Un vieux drap de coton blanc
C'est un vieux drap de coton blanc à la bordure ajourée. Il est lourd et pourtant frais. Deux grosses initiales sont brodées en haut et au centre, à l'endroit où, le repliant, les lettres peuvent trôner. A et V. Comme un blason, elles donnent à la pièce entière une prétention involontaire et une fierté de propriétaire. Son contact est rêche et agréable. La mémoire s'en imprègne pour toujours.
Il aurait pu sortir d'une malle familiale, aurait traversé les générations, côtoyé les sachets de lavande et fricoté avec l'amidon. C'est sans doute ce qu'il a fait d'ailleurs, mais son pedigree n'était pas livré avec, le jour où le brocanteur s'en débarrassa.
Qu'a-t-il connu ? Des amours, des déflorations, des adultères, des ronflements, des cauchemars, des accouchements, des viatiques, des crimes peut-être. Nous ne le saurons jamais.
Nous le sortons l'été, sans cérémonie mais avec soin. Son poids concret est aussi abstrait, chargé à coup sûr. Mais il nous fait des nuits légères, apaisantes.

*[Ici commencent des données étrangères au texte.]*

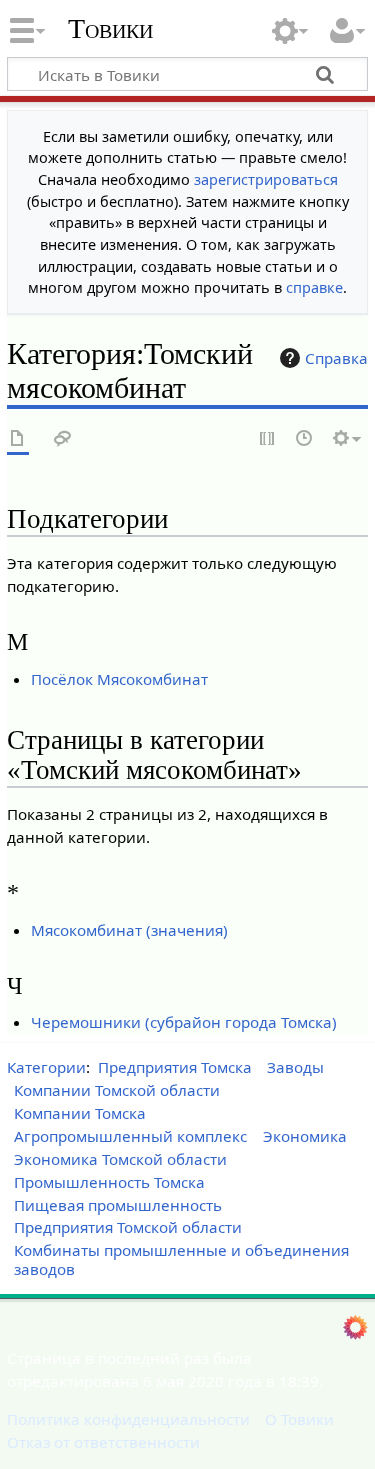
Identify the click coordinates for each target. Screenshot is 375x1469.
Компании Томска (80, 1113)
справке (314, 287)
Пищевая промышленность (118, 1205)
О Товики (299, 1419)
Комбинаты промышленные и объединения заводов (181, 1259)
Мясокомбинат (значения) (129, 930)
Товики (110, 29)
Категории (46, 1067)
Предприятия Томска (175, 1067)
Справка (336, 358)
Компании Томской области (117, 1090)
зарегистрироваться (266, 179)
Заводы (295, 1067)
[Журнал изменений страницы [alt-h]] (305, 439)
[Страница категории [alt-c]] (18, 439)
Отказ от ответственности (103, 1442)
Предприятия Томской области (128, 1227)
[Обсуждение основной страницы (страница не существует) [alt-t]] (63, 439)
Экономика (305, 1136)
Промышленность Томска (109, 1182)
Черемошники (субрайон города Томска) (184, 1022)
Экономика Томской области (120, 1159)
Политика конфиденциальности (128, 1419)
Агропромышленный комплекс (130, 1136)
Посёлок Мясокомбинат (119, 679)
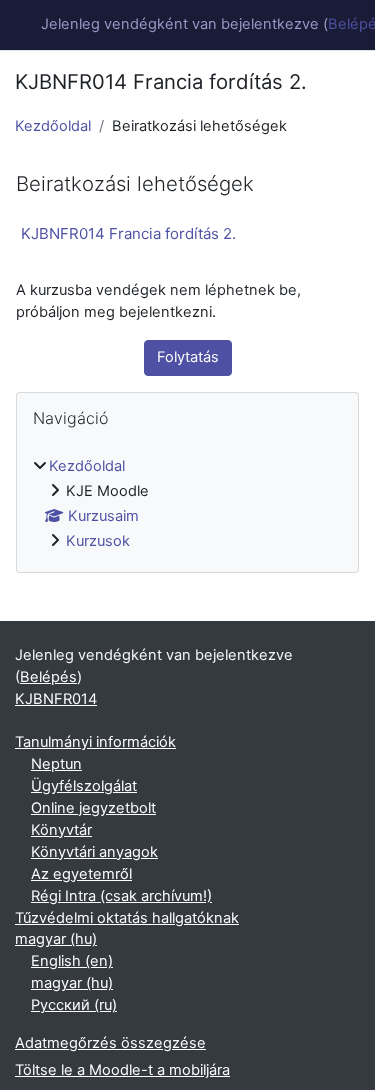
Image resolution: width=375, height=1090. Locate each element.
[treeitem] (187, 504)
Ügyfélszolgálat (84, 786)
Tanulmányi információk (95, 742)
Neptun (56, 764)
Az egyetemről (81, 874)
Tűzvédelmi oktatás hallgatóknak (127, 918)
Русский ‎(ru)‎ (74, 1005)
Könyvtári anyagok (94, 852)
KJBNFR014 (56, 699)
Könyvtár (61, 830)
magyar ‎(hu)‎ (56, 939)
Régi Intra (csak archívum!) (121, 896)
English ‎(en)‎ (72, 961)
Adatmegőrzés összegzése (110, 1043)
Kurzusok (98, 541)
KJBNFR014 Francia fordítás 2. (128, 233)
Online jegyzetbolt (93, 808)
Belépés (48, 677)
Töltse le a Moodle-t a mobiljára (122, 1070)
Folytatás (188, 357)
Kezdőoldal (53, 126)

Nous pourrions nous amuser à l'infini à lui inventer des propriétaires, mais par pudeur nous refusons. La peur de percer un secret, de violer une intimité ou de briser l'émotion, nous retient.
C'est le seul drap que nous repassons en totalité sur une seule épaisseur. L'opération prend un bon quart d'heure. Ce n'est plus du repassage, c'est une prière. On s'applique, on bichonne, on caresse du fer. On respecte, on rend le plaisir qu'on y prend. On ne repasse plus, on danse, on va, on vient, en douceur, en langueur.
Avant de le plier, on l'étale, qu'il se repose, qu'il laisse échapper ses vapeurs.
Altier sans être hautain, il accepte sa place dans l'armoire ordinaire, parmi les draps de basse condition, issus de semaines du blanc et autres parures en lots. Comme une favorite ne jalouse pas les pimbêches de faubourgs, il attend son tour, sage et sûr de ses attraits. On s'en sert moins souvent mais toujours intensément.
C'est un vieux drap de coton blanc signé AV.